Extracted data entries
Start

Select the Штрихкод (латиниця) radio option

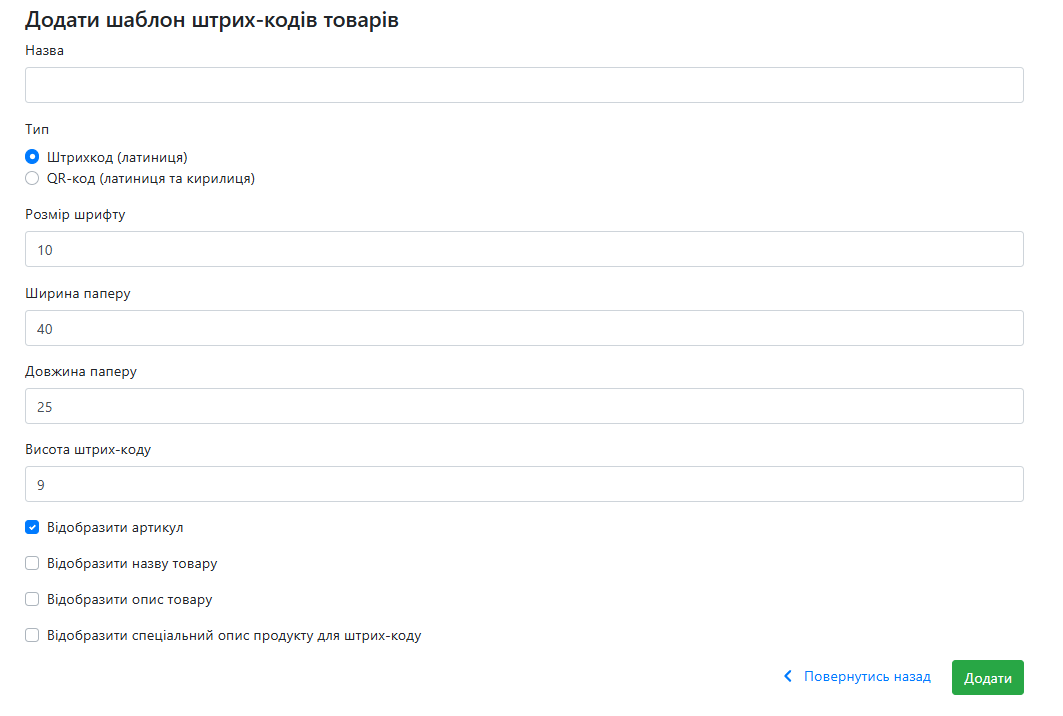32,157
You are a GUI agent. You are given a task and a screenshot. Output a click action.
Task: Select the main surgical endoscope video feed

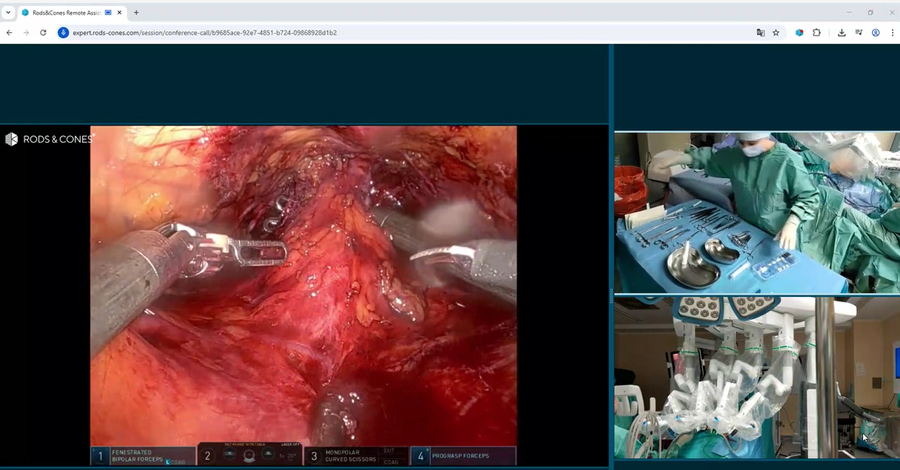pos(303,285)
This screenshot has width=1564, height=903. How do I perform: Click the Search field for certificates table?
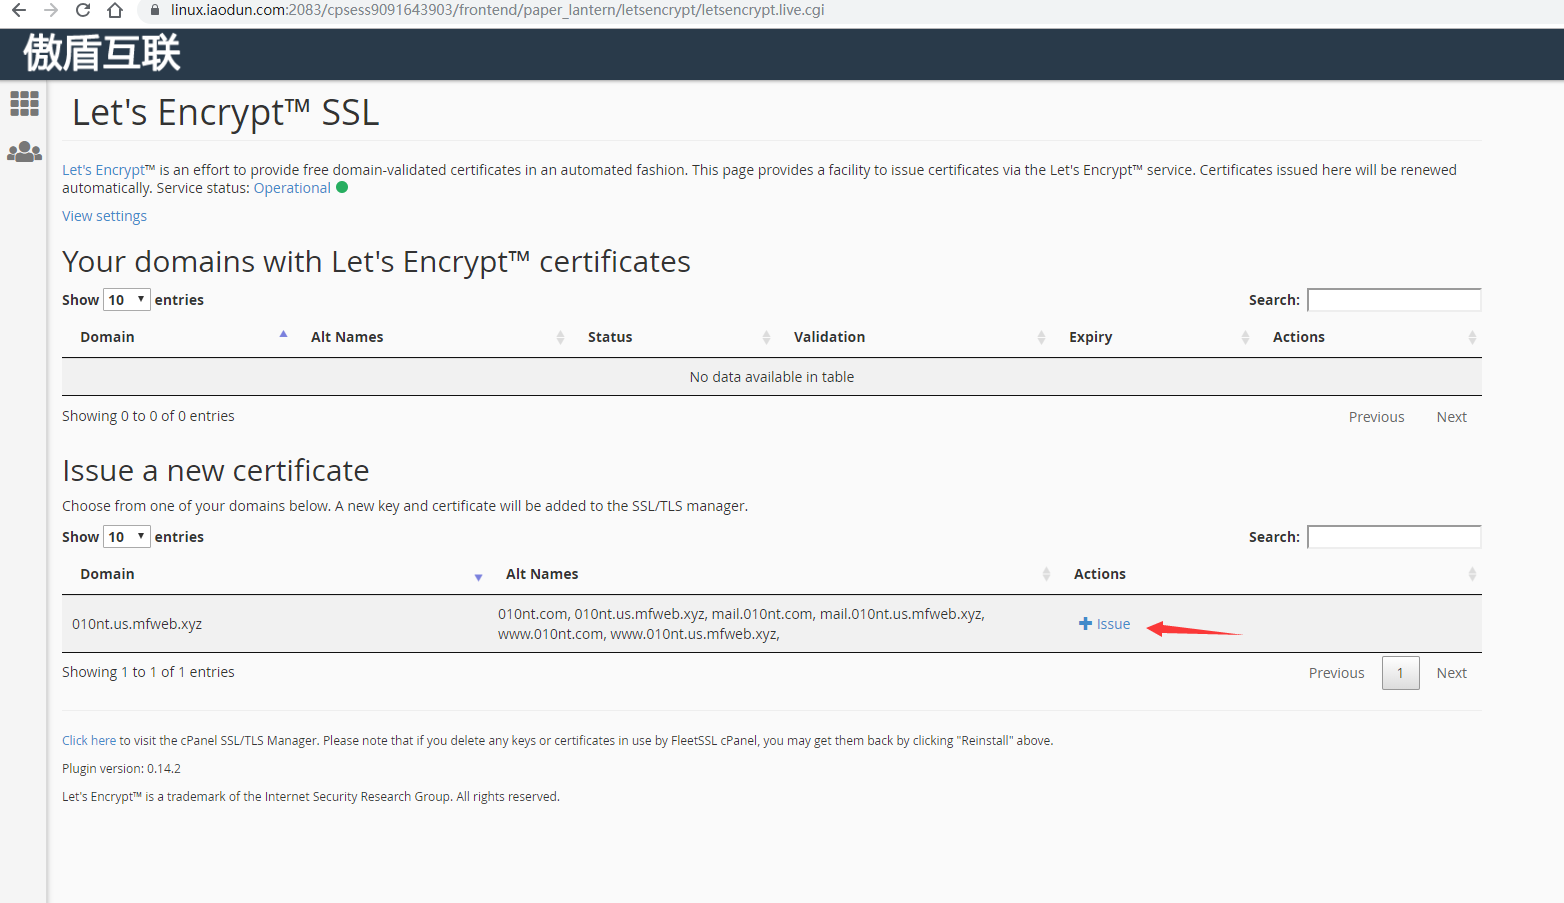pos(1393,300)
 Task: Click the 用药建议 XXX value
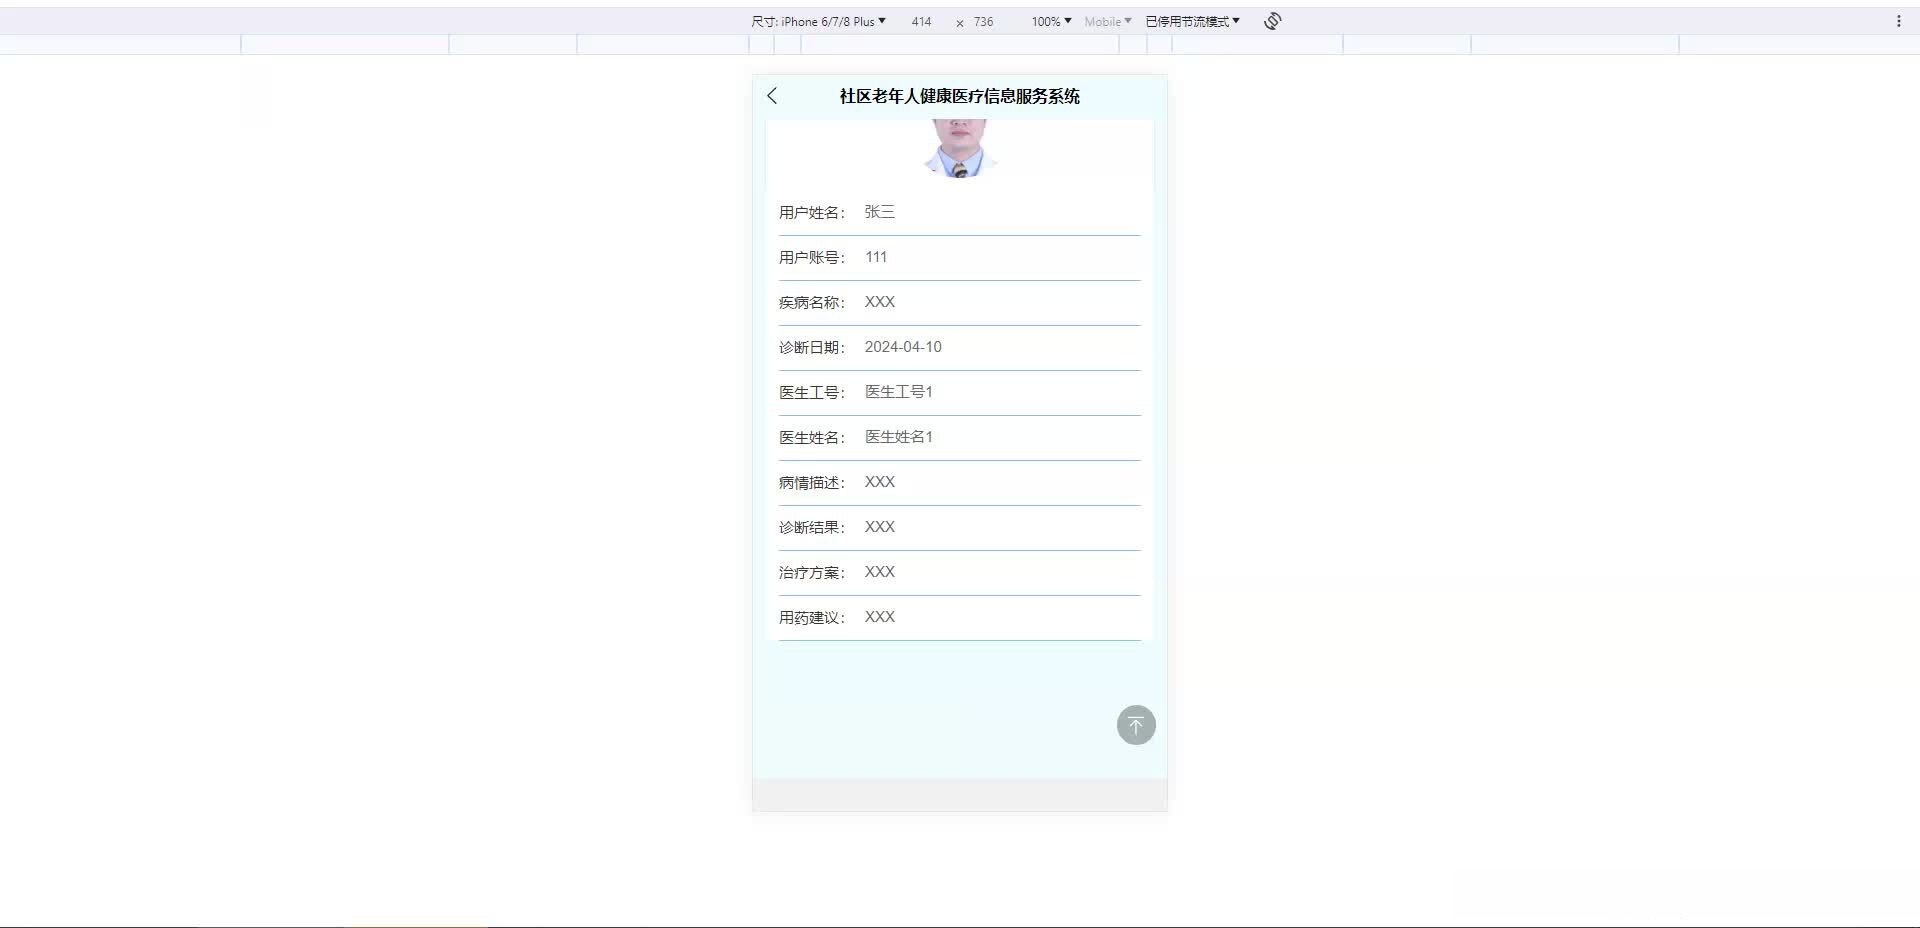[x=880, y=617]
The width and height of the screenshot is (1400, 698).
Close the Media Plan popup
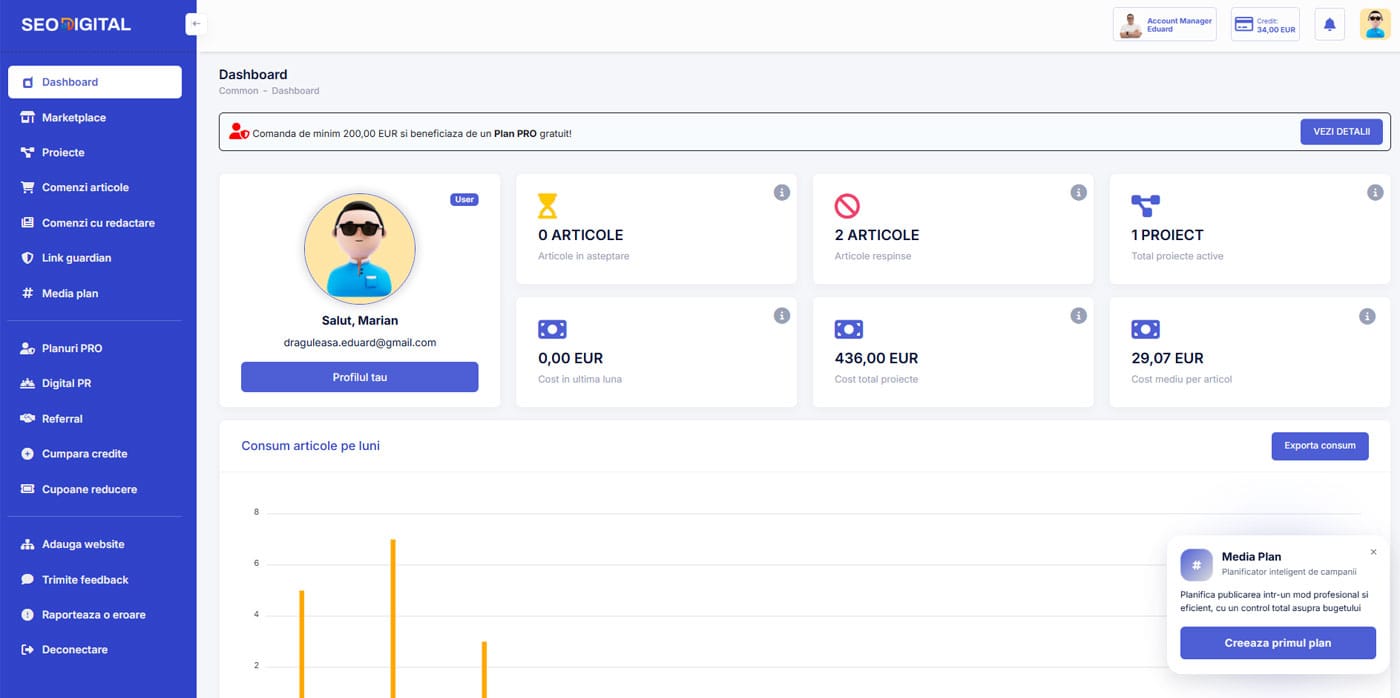[1373, 552]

End

Switch "screenshot" to "screen capture" everywhere in the listing above and give the listing again with nothing else changed. Omit the pictures from your answer.

**REPLY TO THE TASK**
Select the Штрихкод (латиниця) radio option

32,157
You are a GUI agent. You are given a task and a screen capture. Output a click action.
Task: Select the main surgical endoscope video feed

pos(303,285)
This screen capture has width=1564, height=903. How do I perform: Click the Search field for certificates table?
pos(1393,300)
 Task: Click the 用药建议 XXX value
[x=880, y=617]
The width and height of the screen capture is (1400, 698).
Close the Media Plan popup
[1373, 552]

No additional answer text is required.